Der Tourismus hat als erster die Krise gespürt und wird sie vielleicht erst als letzter verlassen. Darauf sollten wir uns einstellen. Das ist insbesondere für die betroffenen Hoteliers und Gastronomen, aber auch für die offene Weltstadt Berlin bitter. Denn diese Vielfalt, insbesondere privat geführter Hotels, Restaurants und Kneipen macht mit den kleinen Buchhandlungen, Geschäften und Boutiquen das besondere Flair aus. Diese Unternehmen müssen wir besonders im Blick haben. Hoffen wir, dass sich die „Corona-Reproduktionsrate“ trotz der leichten Lockerungen weiter ermäßigt. Dann bestünde zumindest eine Chance, auch in Restaurants und Hotellerie in moderaten Schritten wieder Geschäft zuzulassen.

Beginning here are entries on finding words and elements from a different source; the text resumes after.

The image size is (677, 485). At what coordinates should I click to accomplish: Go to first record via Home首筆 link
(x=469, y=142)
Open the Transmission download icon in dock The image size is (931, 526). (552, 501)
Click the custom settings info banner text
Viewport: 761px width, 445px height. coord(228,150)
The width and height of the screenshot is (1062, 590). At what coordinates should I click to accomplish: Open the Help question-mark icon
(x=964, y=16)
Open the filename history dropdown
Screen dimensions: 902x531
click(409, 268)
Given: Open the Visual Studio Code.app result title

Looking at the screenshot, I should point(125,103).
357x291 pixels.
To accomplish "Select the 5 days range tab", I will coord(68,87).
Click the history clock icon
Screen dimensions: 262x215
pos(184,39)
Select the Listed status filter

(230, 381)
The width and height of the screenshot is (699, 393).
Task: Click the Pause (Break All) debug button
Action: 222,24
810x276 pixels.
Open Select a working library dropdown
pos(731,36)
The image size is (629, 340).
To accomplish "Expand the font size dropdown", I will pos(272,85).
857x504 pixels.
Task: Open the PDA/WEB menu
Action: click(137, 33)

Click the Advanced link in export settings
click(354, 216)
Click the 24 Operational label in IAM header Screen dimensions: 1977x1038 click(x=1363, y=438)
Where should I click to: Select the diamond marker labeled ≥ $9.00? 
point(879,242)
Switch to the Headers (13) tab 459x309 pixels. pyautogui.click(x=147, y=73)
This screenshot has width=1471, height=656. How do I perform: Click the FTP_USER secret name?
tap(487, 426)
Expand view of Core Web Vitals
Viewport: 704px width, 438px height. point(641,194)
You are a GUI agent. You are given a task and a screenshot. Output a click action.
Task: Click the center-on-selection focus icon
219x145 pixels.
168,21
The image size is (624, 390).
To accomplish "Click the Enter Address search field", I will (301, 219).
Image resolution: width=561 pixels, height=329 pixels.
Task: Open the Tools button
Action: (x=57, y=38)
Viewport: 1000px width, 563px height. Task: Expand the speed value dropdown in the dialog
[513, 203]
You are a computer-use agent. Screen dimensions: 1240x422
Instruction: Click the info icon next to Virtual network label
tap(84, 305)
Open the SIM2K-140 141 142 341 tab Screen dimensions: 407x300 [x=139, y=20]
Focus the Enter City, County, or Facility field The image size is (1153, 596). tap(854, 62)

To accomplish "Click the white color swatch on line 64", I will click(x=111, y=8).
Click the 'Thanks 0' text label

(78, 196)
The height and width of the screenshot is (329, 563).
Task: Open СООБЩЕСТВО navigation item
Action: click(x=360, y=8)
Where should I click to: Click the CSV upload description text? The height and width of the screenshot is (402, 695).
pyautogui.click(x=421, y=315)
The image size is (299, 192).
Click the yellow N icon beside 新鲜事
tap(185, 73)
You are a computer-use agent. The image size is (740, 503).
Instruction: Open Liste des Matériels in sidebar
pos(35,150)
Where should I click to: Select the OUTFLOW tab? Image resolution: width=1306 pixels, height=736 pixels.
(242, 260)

Die übrigen Unternehmen in Gewerbe, Dienstleistung und Handel können nach der Krise ihre Arbeit wieder aufnehmen und dabei dank Kurzarbeitergeld auf ihre Fachkräfte zurückgreifen. Die Rückpralleffekte, also die Wachstumsraten vom Krisenniveau heraus, sollten in Berlin dann bedeutend höher sein. Hier setze ich neben breiter staatlicher Unterstützung auf den Kampfgeist der Unternehmerinnen und Unternehmer in unserer Stadt. Ich sehe Willen und Durchhaltevermögen, diese Krise zu meistern. Das stimmt mich optimistisch, dass wir nach einem katastrophalen Jahr der Krise hoffentlich in ein besseres Jahr 2021 gehen.